Time Series Forecasting Models in Trading

Written By

Dan Buckley

Updated

Apr 2, 2024

Time series forecasting models in trading are statistical techniques used to predict future values of financial assets based on historical data.

These models try to identify patterns and trends in time series data to help traders to make informed decisions about entry and exit points, as well as risk management strategies.

Accurate forecasting can provide a competitive edge in the markets, but it’s important to continuously validate and refine these models and combine them with other forms of analysis.

Key Takeaways – Time Series Forecasting Models

Moving Averages (MA)

Simple Moving Averages (SMA)

Exponential Moving Averages (EMA)

Autoregressive Integrated Moving Average (ARIMA)

Exponential Smoothing

Simple Exponential Smoothing (SES)

Holt-Winters Exponential Smoothing

Holt’s Trend Method

Generalized Autoregressive Conditional Heteroskedasticity (GARCH)

Recurrent Neural Networks (RNNs) and Long Short-Term Memory (LSTM)
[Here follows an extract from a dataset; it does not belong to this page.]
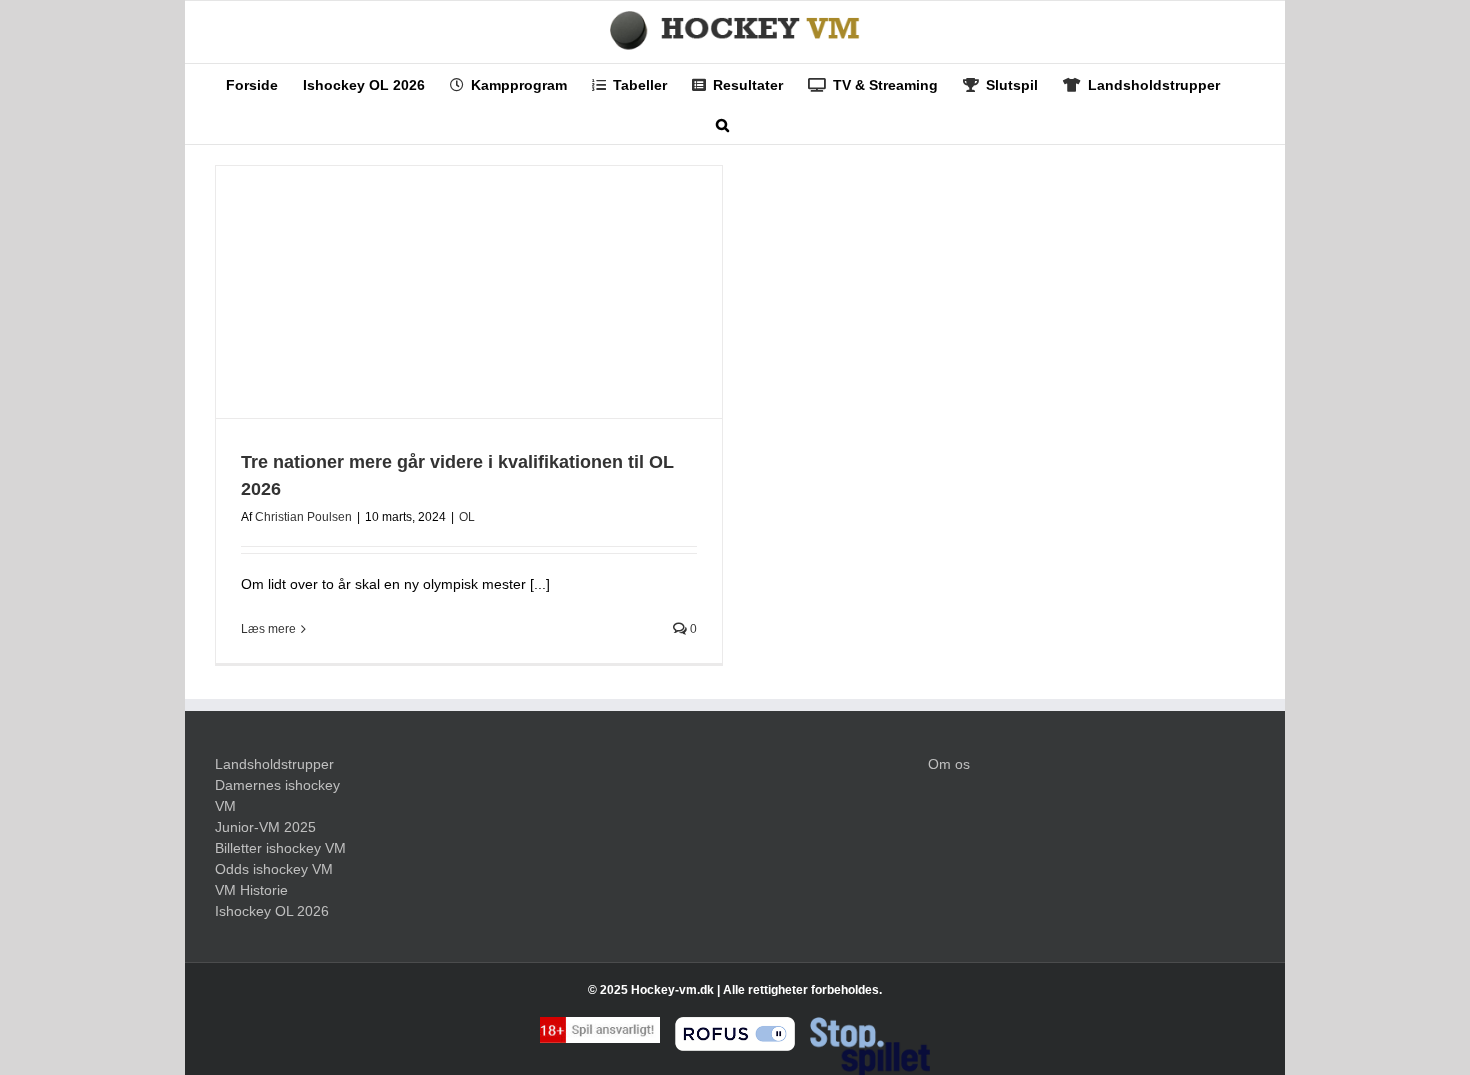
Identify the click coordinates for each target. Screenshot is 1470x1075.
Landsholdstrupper (274, 764)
Vector Autoregression (VAR) and Vector Error Correction Model (VECM)

VAR

VECM

Markov Switching Models

Wavelet Analysis

Seasonal Decomposition of Time Series (STL)

Prophet

Neural Networks and Machine Learning

Recurrent Neural Networks (RNNs)

Long Short-Term Memory Networks (LSTMs)

Other models

Applications in Trading

Price Prediction

Trend Analysis

Volatility Forecasting

Algorithmic Trading

Coding examples below

Moving Averages (MA)

Moving averages are well-known and represent simple time series.

Simple Moving Averages (SMA)

Calculates the average price over a specified period to identify trends and potential support/resistance levels.
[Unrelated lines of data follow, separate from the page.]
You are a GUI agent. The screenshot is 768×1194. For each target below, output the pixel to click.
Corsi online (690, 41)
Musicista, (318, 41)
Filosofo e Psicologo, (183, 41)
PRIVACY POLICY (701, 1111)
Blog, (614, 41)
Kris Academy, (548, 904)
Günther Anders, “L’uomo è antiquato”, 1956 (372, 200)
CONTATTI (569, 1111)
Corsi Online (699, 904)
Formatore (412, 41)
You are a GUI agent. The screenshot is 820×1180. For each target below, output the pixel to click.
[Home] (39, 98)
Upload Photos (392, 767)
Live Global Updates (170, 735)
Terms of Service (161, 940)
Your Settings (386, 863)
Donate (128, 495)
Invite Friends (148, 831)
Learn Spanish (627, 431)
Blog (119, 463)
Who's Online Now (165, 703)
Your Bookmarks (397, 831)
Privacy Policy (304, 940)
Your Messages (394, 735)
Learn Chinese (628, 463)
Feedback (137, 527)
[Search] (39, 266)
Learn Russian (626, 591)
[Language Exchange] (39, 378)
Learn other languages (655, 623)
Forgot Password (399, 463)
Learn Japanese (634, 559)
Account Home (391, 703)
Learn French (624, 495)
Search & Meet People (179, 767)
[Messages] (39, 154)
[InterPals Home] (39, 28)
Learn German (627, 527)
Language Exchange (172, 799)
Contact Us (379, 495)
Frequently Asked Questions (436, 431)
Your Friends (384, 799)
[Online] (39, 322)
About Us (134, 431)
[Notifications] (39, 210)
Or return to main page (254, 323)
Exponential Moving Averages (EMA)

Similar to SMA but gives more weight to recent prices, making it more responsive to new information.

Autoregressive Integrated Moving Average (ARIMA)

Combines autoregressive and moving average components to model time series data, particularly effective for non-stationary data after differencing.

Exponential Smoothing

Simple Exponential Smoothing (SES)

Focuses on the most recent data points to make forecasts, suitable for data with no clear trend or seasonal pattern.

Holt-Winters Exponential Smoothing

Extends SES to handle data with trends and seasonality.

Holt’s Trend Method

Captures trends within the data.

Generalized Autoregressive Conditional Heteroskedasticity (GARCH)

Models volatility in financial time series, capturing the time-varying nature of volatility for options pricing and risk management.

Recurrent Neural Networks (RNNs) and Long Short-Term Memory (LSTM)

Deep learning models that are effective for forecasting complex and non-linear time series data, capturing long-term dependencies.

Vector Autoregression (VAR) and Vector Error Correction Model (VECM)

VAR

Captures interdependencies between multiple time series variables.

VECM

Used when variables are cointegrated, indicating a long-term equilibrium relationship.

Markov Switching Models

Account for regime shifts or structural breaks in time series data, useful for capturing market cycles and trading regime changes.

Wavelet Analysis

Decomposes time series into various frequency components for analyzing and forecasting patterns at different time scales.

Seasonal Decomposition of Time Series (STL)

Decomposes a time series into seasonal, trend, and residual components, useful for time series with strong seasonal patterns.

Prophet

Developed by Facebook for forecasting with daily observations that display patterns on different time scales, robust to missing data and trend shifts.

Neural Networks and Machine Learning

Recurrent Neural Networks (RNNs)

Designed for time series data, retaining information from previous time steps.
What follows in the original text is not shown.